### [Challenge]
Transcribe every one of the records below word for word, leaving the pictures out of your answer.

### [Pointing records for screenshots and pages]
== == ==
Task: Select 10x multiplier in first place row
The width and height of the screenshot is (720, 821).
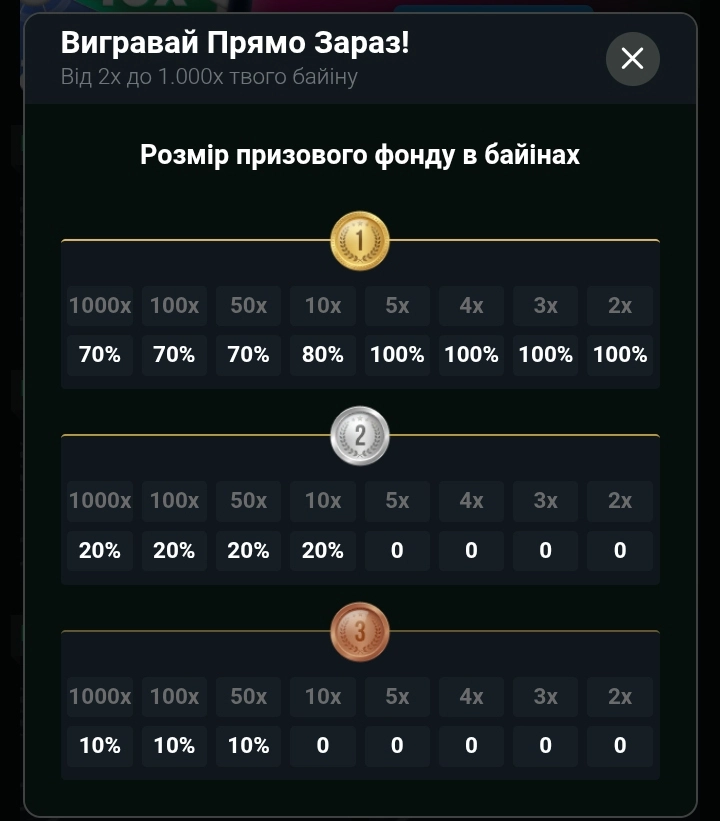Action: [x=323, y=306]
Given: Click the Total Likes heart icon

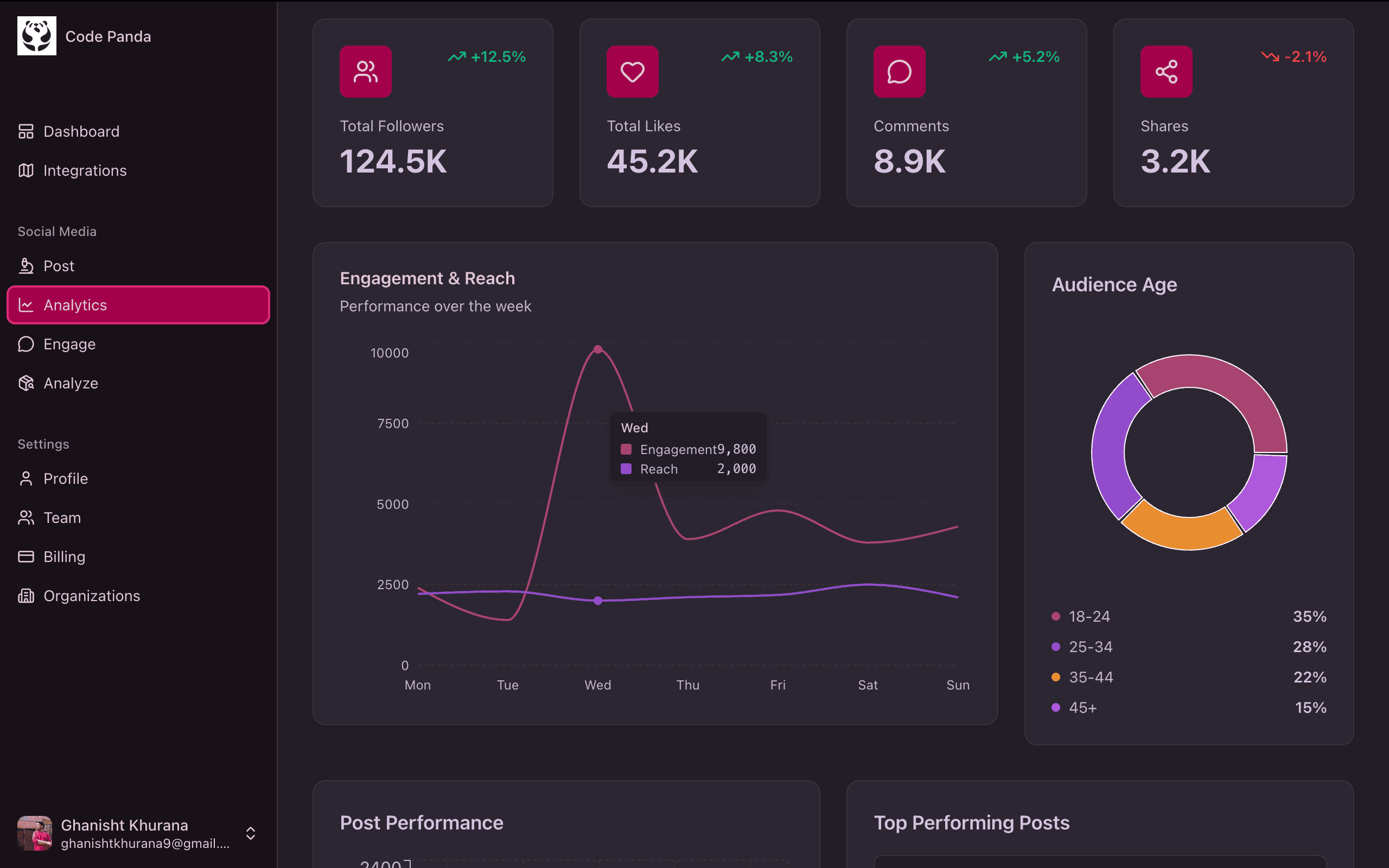Looking at the screenshot, I should click(x=632, y=72).
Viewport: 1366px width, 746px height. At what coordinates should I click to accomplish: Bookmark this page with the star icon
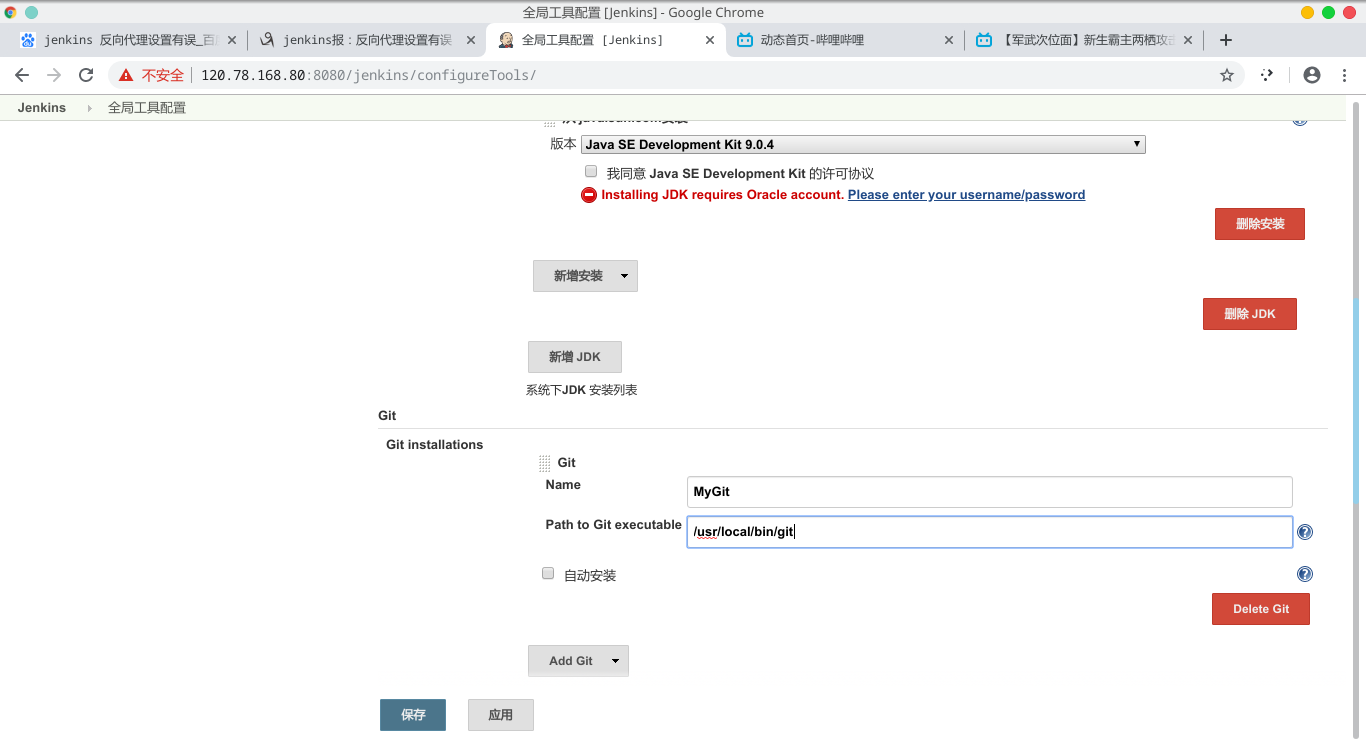click(1227, 75)
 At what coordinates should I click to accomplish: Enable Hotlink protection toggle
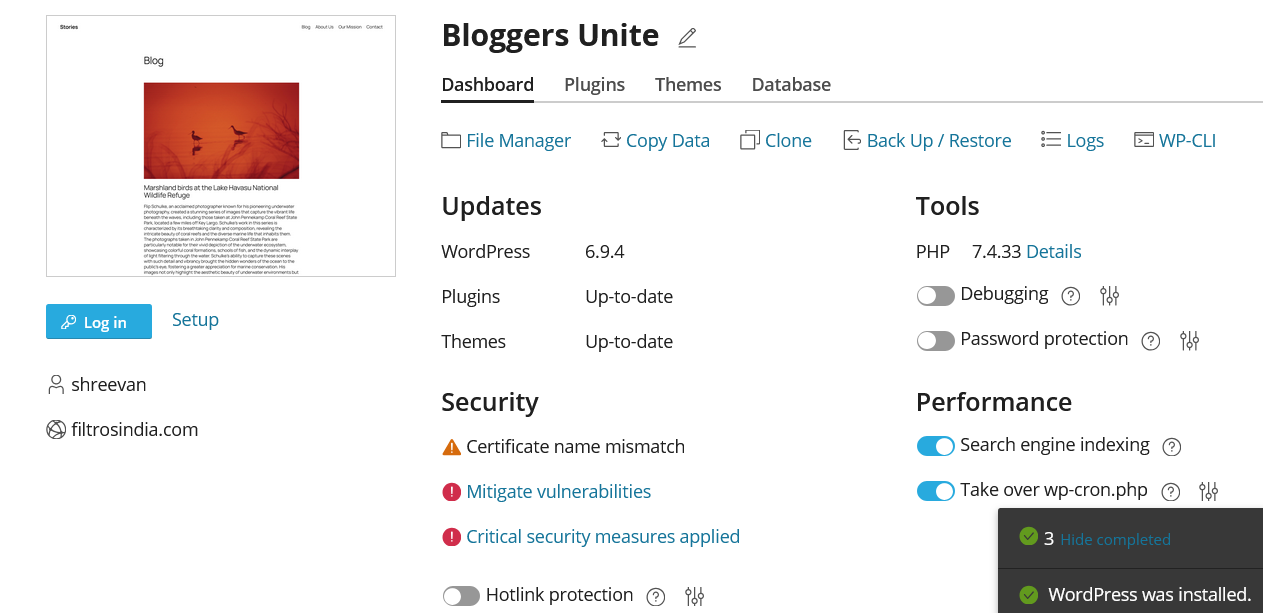point(461,596)
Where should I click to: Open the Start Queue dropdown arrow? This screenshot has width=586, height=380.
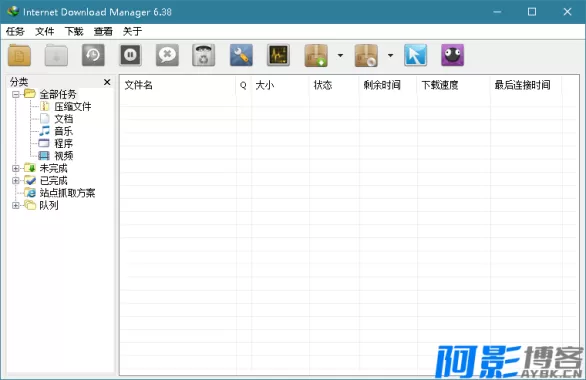coord(340,55)
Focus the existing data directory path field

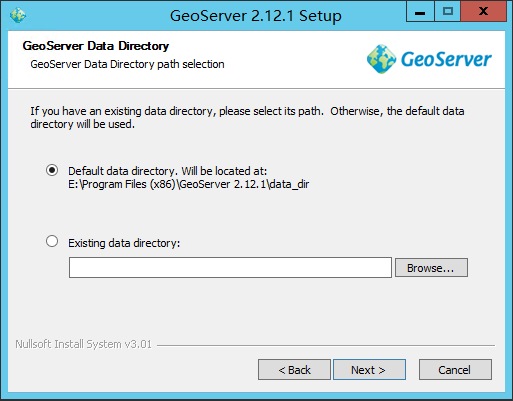[x=230, y=267]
== == ==
### [Expected output]
Task: Select 10x multiplier in first place row
The width and height of the screenshot is (720, 821).
Action: [x=323, y=306]
Given: Click the Total Likes heart icon

Looking at the screenshot, I should click(x=632, y=72).
Viewport: 1366px width, 746px height. At what coordinates should I click to accomplish: Bookmark this page with the star icon
click(1227, 75)
 At what coordinates should I click to accomplish: Enable Hotlink protection toggle
point(461,596)
Where should I click to: Open the Start Queue dropdown arrow? This screenshot has width=586, height=380.
coord(340,55)
Focus the existing data directory path field

[x=230, y=267]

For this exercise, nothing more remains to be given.